▶ Directions: Below this task are records; return each one exactly and omit its images.

◆ ◆ ◆ ◆ ◆

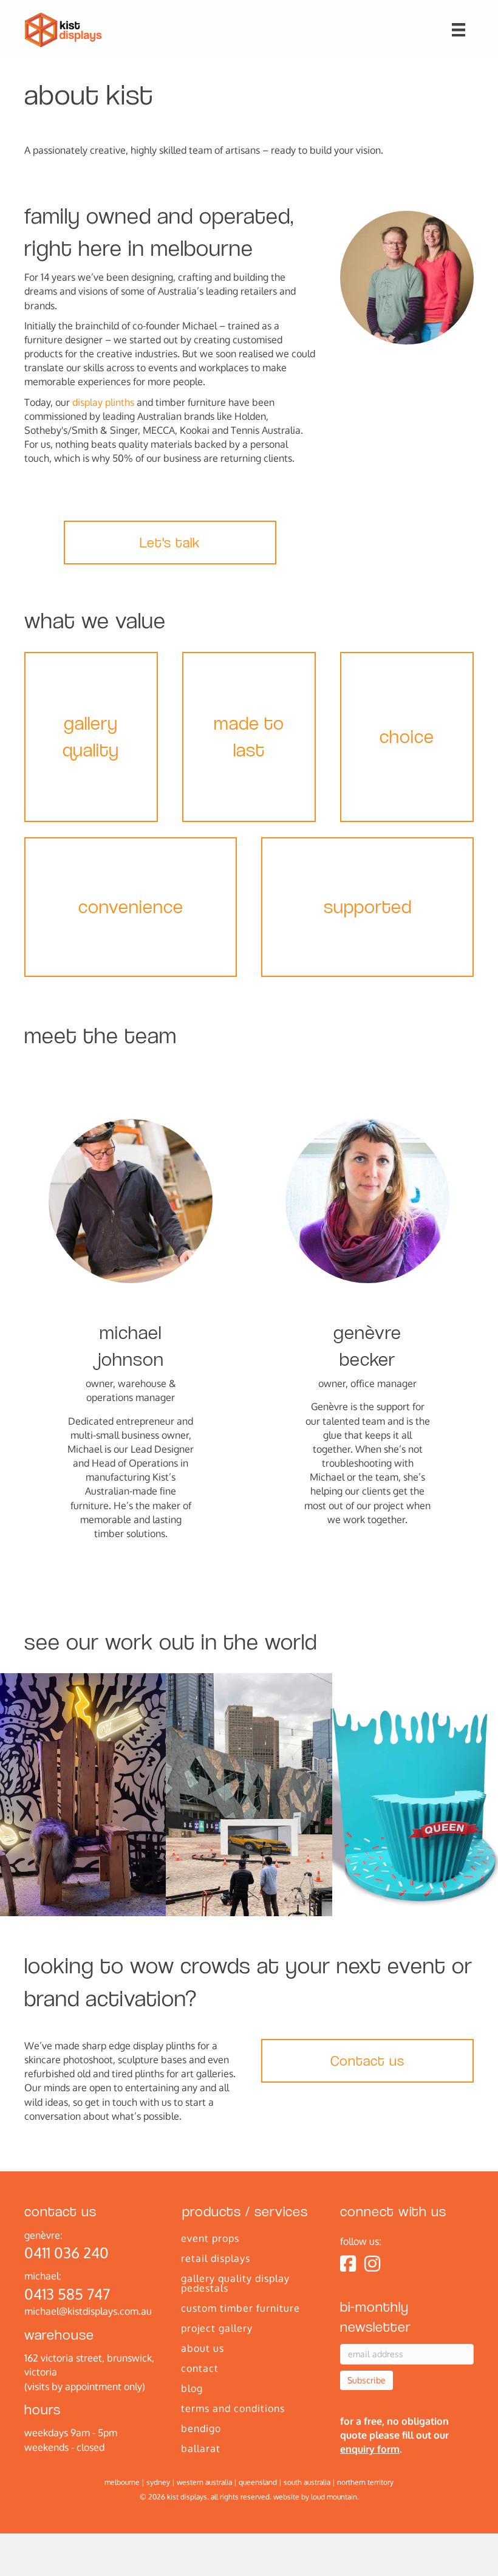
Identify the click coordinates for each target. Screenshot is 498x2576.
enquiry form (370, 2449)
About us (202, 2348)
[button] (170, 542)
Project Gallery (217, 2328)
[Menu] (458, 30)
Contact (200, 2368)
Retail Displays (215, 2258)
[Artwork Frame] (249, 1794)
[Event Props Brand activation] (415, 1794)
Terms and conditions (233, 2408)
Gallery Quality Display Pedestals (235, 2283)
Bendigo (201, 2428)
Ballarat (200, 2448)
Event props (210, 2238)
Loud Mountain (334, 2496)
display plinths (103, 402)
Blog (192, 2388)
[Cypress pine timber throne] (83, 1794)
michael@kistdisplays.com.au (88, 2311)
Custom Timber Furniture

◆ ◆ ◆ ◆ ◆

▶ Result:
Identify the click coordinates for each target. Screenshot is 498x2576.
enquiry form (370, 2449)
About us (202, 2348)
[button] (170, 542)
Project Gallery (217, 2328)
[Menu] (458, 30)
Contact (200, 2368)
Retail Displays (215, 2258)
[Artwork Frame] (249, 1794)
[Event Props Brand activation] (415, 1794)
Terms and conditions (233, 2408)
Gallery Quality Display Pedestals (235, 2283)
Bendigo (201, 2428)
Ballarat (200, 2448)
Event props (210, 2238)
Loud Mountain (334, 2496)
display plinths (103, 402)
Blog (192, 2388)
[Cypress pine timber throne] (83, 1794)
michael@kistdisplays.com.au (88, 2311)
Custom Timber Furniture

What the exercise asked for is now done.